start TEXT SECTION
Confusion about prune --max-repack-size=0

I am confused about prune --max-repack-size=0 (restic v0.16.4)… (Apologies if similar questions have been asked, I was unable to find any!)

Recovering from ‘no free space’ errors says:

“In most cases it is sufficient to instruct prune to use as little scratch space as possible by running it as prune --max-repack-size=0. […] Obviously, this can only work if several snapshots have been removed using forget before. This then allows the prune command to actually remove data from the repository. […]”

Eh? NO, it is NOT “obvious”, if I am understanding the intention correctly. I currently suspect (for reasons explained below) the above means (or perhaps would be better phrased as?):

“In most cases it is sufficient to instruct prune to use as little scratch space as possible by running it as prune --max-repack-size=0. […] This can only work if there is sufficient scratch space available. You may need to remove one or more snapshots, using forget, to create adequate scratch space. This then allows the prune command to actually remove data from the repository. […]”

(The redacted parts (“[…]”) may also need editing if my guess is broadly-correct. Also, whilst not said, I assume this “scratch space” must be within the REPO, and hence, within the containing partition/filesystem/cloud/whatever…)

The situation I ran into is the REPOv1 in question has largely filled up the available space; the REPOv1 is about 1.4TB on a 2TB device/filesystem/partition, leaving about 0.5TB free space available. Using the current “restic 0.16.4 compiled with go1.21.6 on linux/amd64”, after migrating in-place to REPOv2 (migrate upgrade_repo_v2), the subsequent prune --compression=max --repack-uncompressed ultimately drove the filesystem/partition containing REPOv2 out-of-space.

Thank You, restic did handle the situation gracefully, and I was able to recover an intact and still-functional REPOv2 (largely by, if my memory is correct, a simple prune --compression=max on that “overfull” newly-created REPOv2).
end TEXT SECTION
● REQUEST 1
Extract from the post about restic prune the passage starting at "(The redacted parts" and ending at "containing REPOv2 out-of-space.", reproducing it word for word.
● REQUEST 2
Extend the post about restic prune by writing what comes after its final sentence.
The listing that comes next is material separate from the post about restic prune.
start SUPPLIED INFORMATION
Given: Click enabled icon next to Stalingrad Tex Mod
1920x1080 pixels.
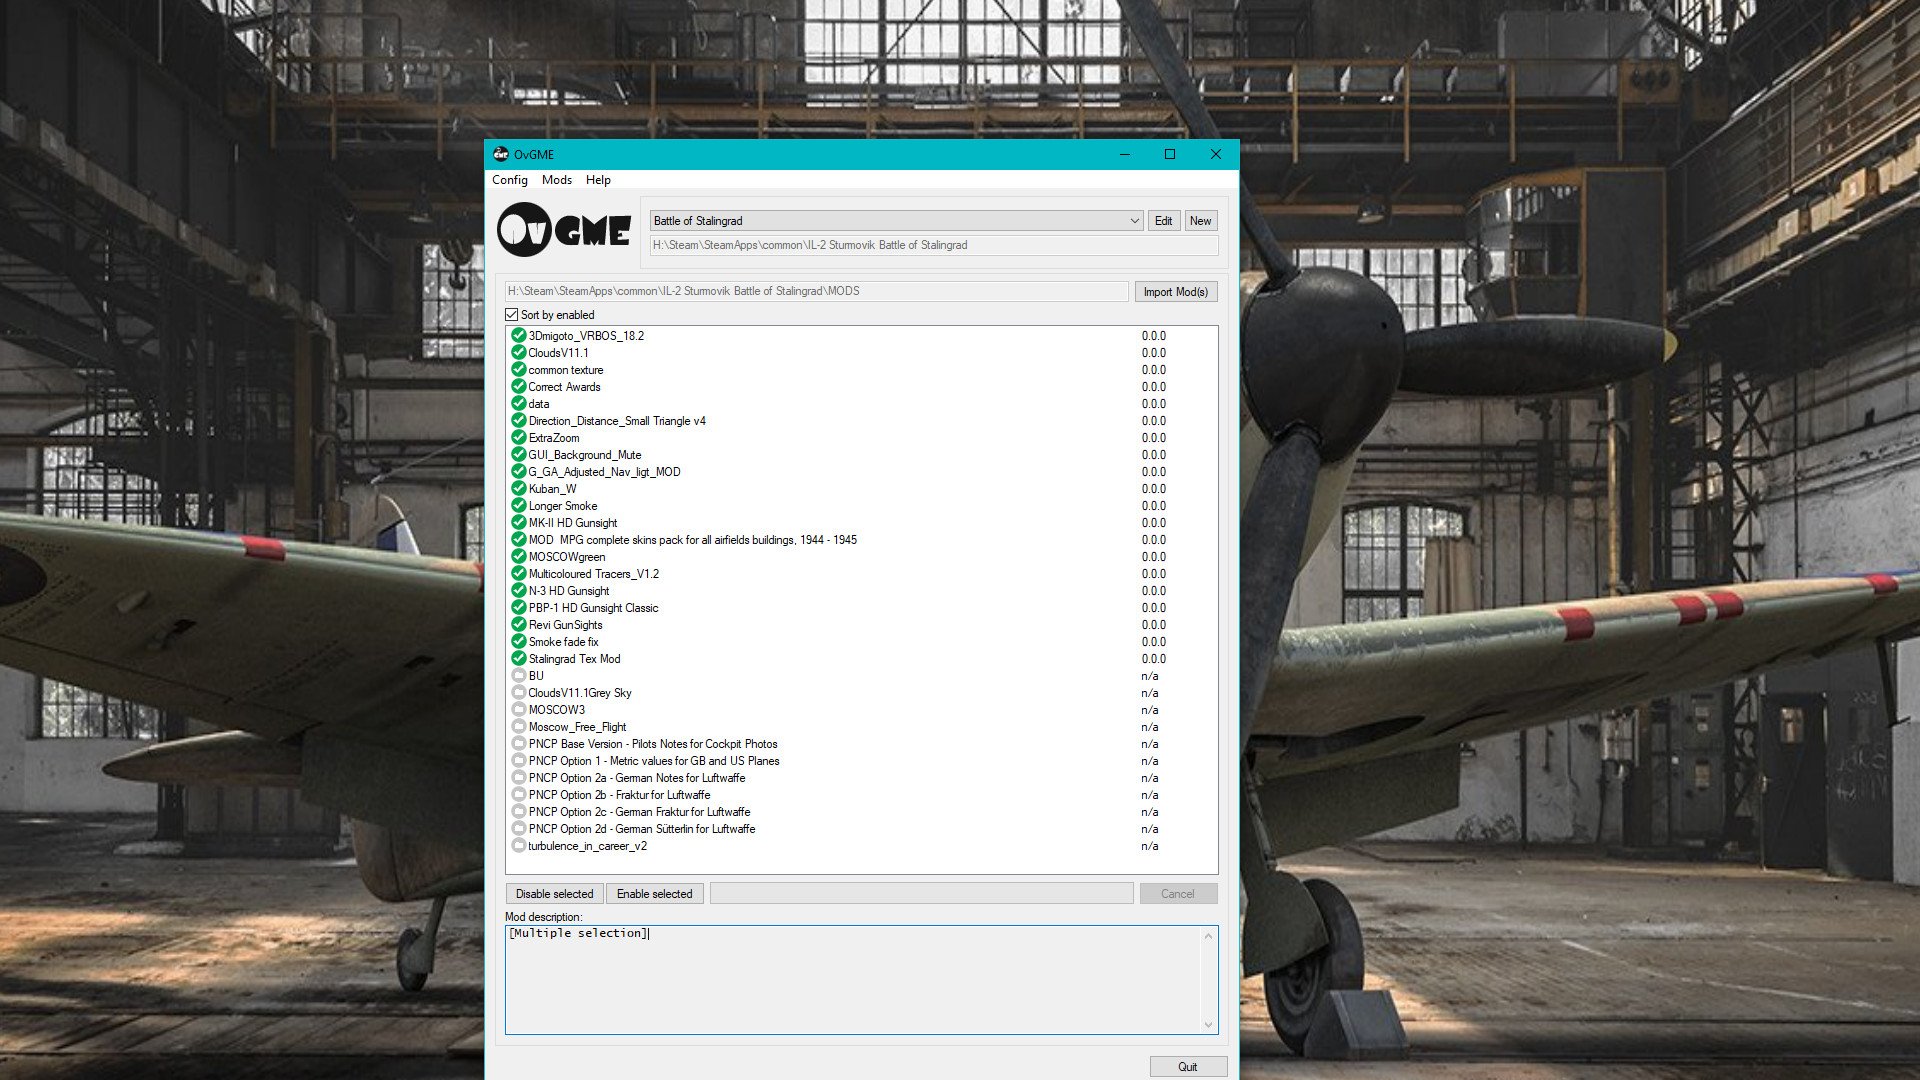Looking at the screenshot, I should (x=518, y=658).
end SUPPLIED INFORMATION
● REPLY 1
(The redacted parts (“[…]”) may also need editing if my guess is broadly-correct. Also, whilst not said, I assume this “scratch space” must be within the REPO, and hence, within the containing partition/filesystem/cloud/whatever…)

The situation I ran into is the REPOv1 in question has largely filled up the available space; the REPOv1 is about 1.4TB on a 2TB device/filesystem/partition, leaving about 0.5TB free space available. Using the current “restic 0.16.4 compiled with go1.21.6 on linux/amd64”, after migrating in-place to REPOv2 (migrate upgrade_repo_v2), the subsequent prune --compression=max --repack-uncompressed ultimately drove the filesystem/partition containing REPOv2 out-of-space.

● REPLY 2
But… There was clearly loads of “scratch space” available, albeit insufficient for the presumed-“duplicated” compression max version. At the present time I do not find the documentation clear on this point, but the impression that I currently have is --max-repack-size=0 “encourages” restic v0.16.4 to compress and then “commit” (index?) each snapshot individually, rather than “queuing them up” for “committal” at about the end of the prune --repack-uncompressed. (I am aware I am very probably not using restic terminology here! (If it helps, think git(1) terminology.))

That is, my current guess is that without --max-repack-size=0, then prune --repack-uncompressed writes the (fully-)compressed packs, etc., into REPOv2, but does not remove the (now-obsolete) REPOv1 packs (and indexes, etc.), until the Very End. This is Very Understandable, but I currently am finding the documentation lacking, or at least confusing. (In addition, at the moment, I have not run any additional tests/experiments to try and confirm my guessing… in part to my insistence on always have one proved-correct (and up-to-date) backup at all times.)

Perhaps the current documentation needs revisiting…?
Clarifications and corrections are most welcome!

Edit: Improved typography (as per @rawtaz useful correct and helpful suggestion).

It would be great if you didn’t write in CAPS so much. It comes across as shouting, and it also makes a reader pause on the CAPITALIZED word, causing a staggered reading flow (or rather lack of flow). Using emphasis is likely a better approach (the fact that you want to point something out with the emphasized word comes across clearly) and easier for the readers of your message to digest :slight_smile:

2 Likes

Yeah, actually I know that… Sorry!
Simplified explanation: Long posts are usually composed offline in a proper text editor, and I was uncertain what markup language this Forum uses, or if it was possible to upload pre-markedup text. So I resorted to an ancient markup-free ASCII convention from *c.*40yrs ago.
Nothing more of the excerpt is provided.